How we cite our quotes: (Page)
Quote #7
As Zakariyya and Christoph walked away, she raised the vial and touched it to her lips. "You're famous," she whispered. "Just nobody knows it." (263)
Deborah's touching interaction with a vial of her mother's cells raises an interesting question: what good is immortality? She addresses the question again when she tells Skloot that she wouldn't want to live forever if it meant watching loved ones die. In the end, Deborah believes that her mother's immortality is the best kind: to live on in some form and make the world a better place.
Quote #8
I kept reading: "This is how it will be when the dead are raised to life. When the body is buried, it is mortal; when raised, it will be immortal. There is, of course, a physical body, so there has to be a spiritual body." (294)
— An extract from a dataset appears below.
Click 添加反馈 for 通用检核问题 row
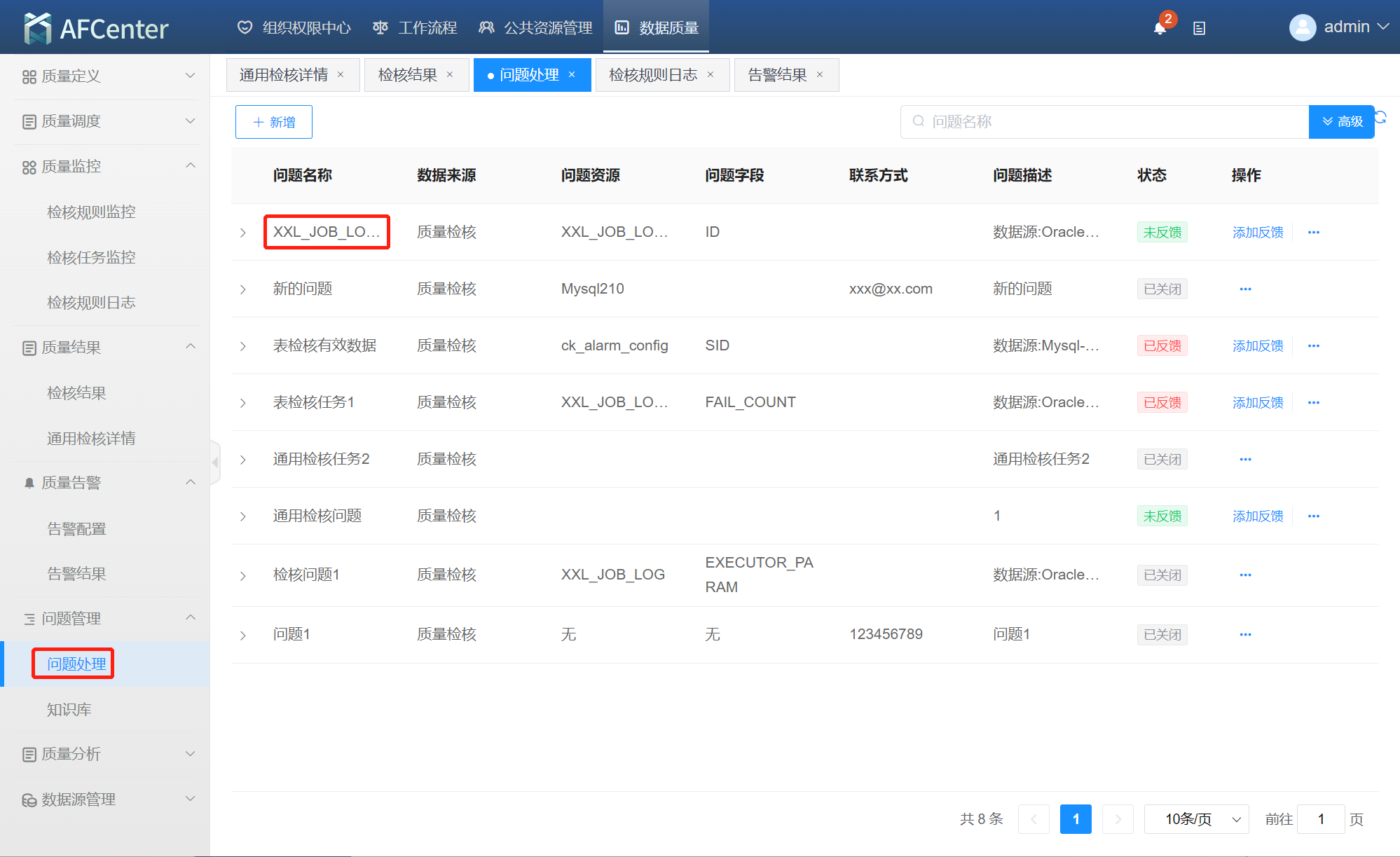1400x857 pixels. point(1258,516)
When cousin Gary shows Skloot passages from the bible that speak about the resurrection body, she starts to get it: the Lacks family sees HeLa cells as Henrietta's resurrected form. Although the scientific community had been throwing the term "immortal" around for decades, there was no sense from them that they meant it in a way meaningful for the people who knew and loved Henrietta. It seems that the Lacks family figured out a way to do this by themselves.
Quote #9
In that moment, reading those passages, I understood completely how some of the Lackses could believe, without a double, that Henrietta had been chosen by the Lord to become an immortal being. If you believe the Bible is the literal truth, the immortality of Henrietta's cells makes perfect sense. (296)
She's not a Christian believer, but Skloot is able to understand the family's beliefs and see that they absolutely determine how they define Henrietta's immortality.